Skip to main content

Models

OpenGateLLM allows you to configure 4 types of models:

  • text-generation: language model
  • text-embeddings-inference: embeddings model
  • automatic-speech-recognition: audio transcription model
  • text-classification: reranking model

To configure the connection to these models, see the deployment documentation.

text-generation

For language models, you can use any API compatible with the OpenAI format, meaning it has a /v1/chat/completions endpoint.

If you want to deploy a language model, we recommend using vLLM. Example of a language model: guillaumetell-7b.

⚠️ OpenGateLLM can be run without a text-generation model

text-embeddings-inference

For embeddings models, you can use any API compatible with the OpenAI format, meaning it has a /v1/embeddings endpoint.

If you want to deploy an embeddings model, we recommend using HuggingFace Text Embeddings Inference. Example of an embeddings model: multilingual-e5-large.

⚠️ OpenGateLLM needs a text-embeddings-inference model to run.

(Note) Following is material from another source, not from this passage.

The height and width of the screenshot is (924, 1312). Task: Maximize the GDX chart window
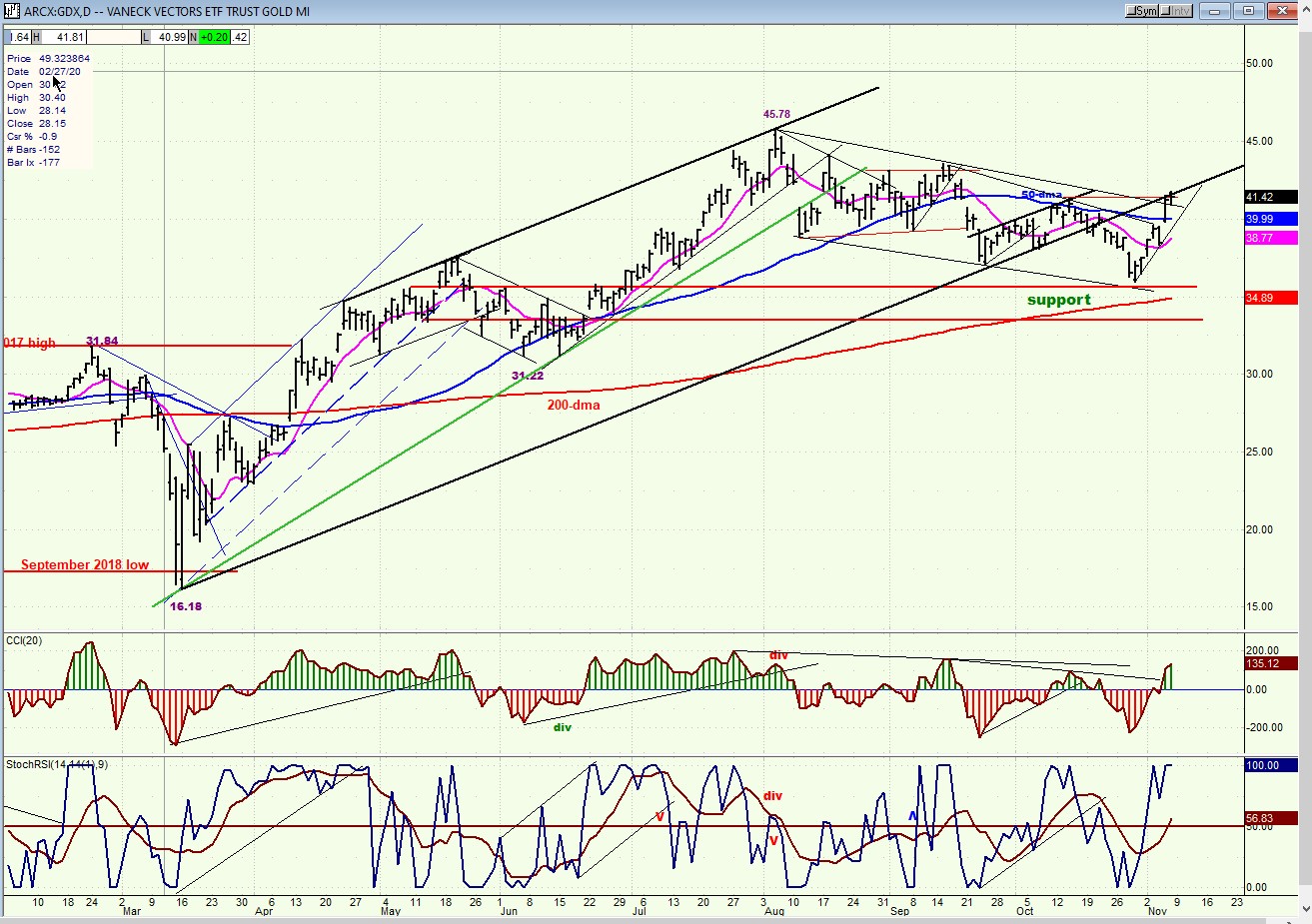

automatic-speech-recognition

For audio transcription models, you can use any API compatible with the OpenAI format, meaning it has a /v1/audio/transcriptions endpoint.

If you want to deploy an audio transcription model, we recommend using Whisper OpenAI API. Example of an audio transcription model: whisper-large-v3-turbo.

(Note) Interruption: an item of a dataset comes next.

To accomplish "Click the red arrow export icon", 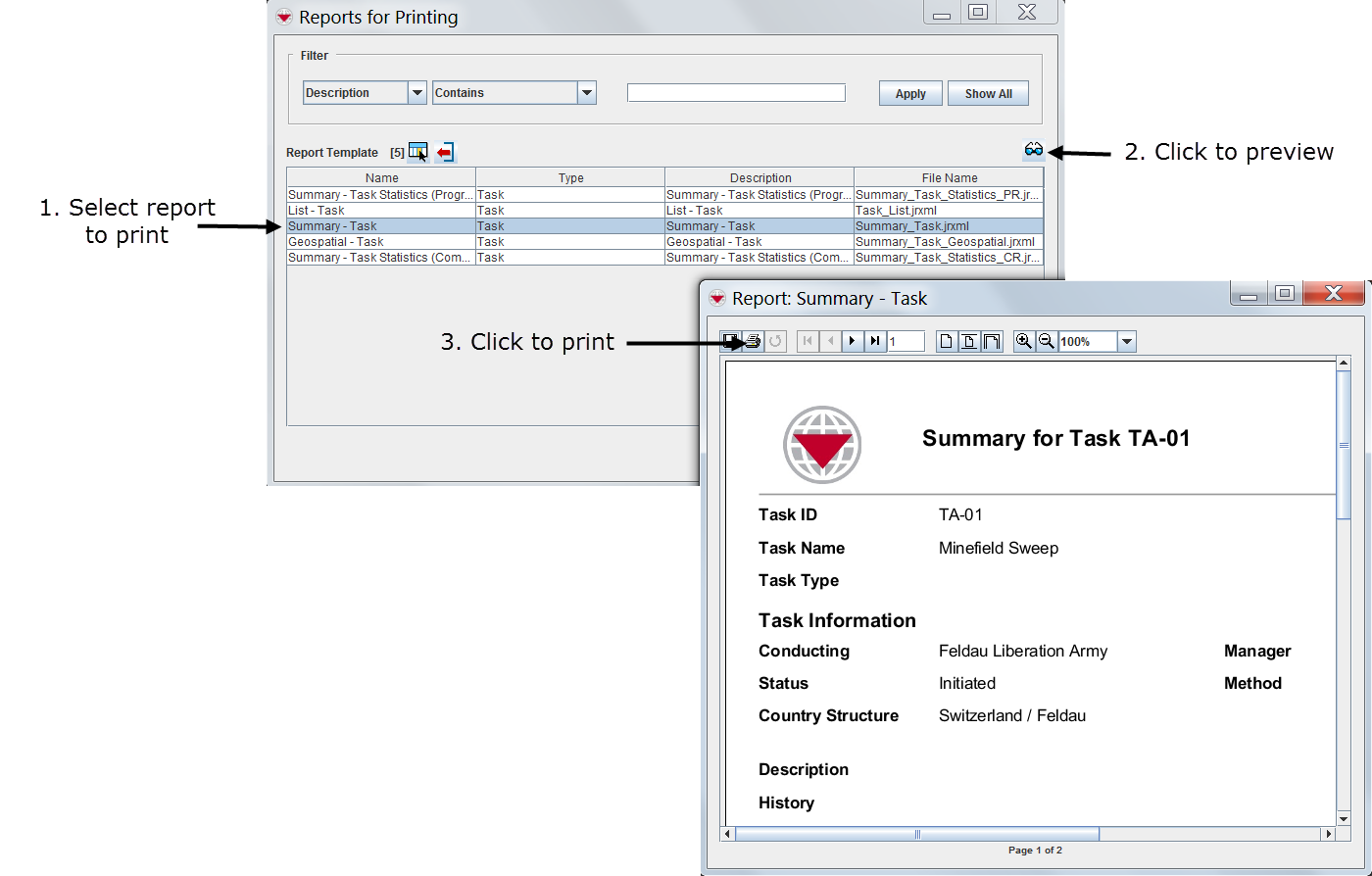I will pos(446,152).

⚠️ OpenGateLLM can be run without a automatic-speech-recognition model

text-classification

For reranking models, you must use an API compatible with the format provided by the HuggingFace Text Embeddings Inference API, meaning it has a /rerank endpoint.

If you want to deploy a reranking model, we recommend using HuggingFace Text Embeddings Inference. Example of a reranking model: bge-reranker-v2-m3.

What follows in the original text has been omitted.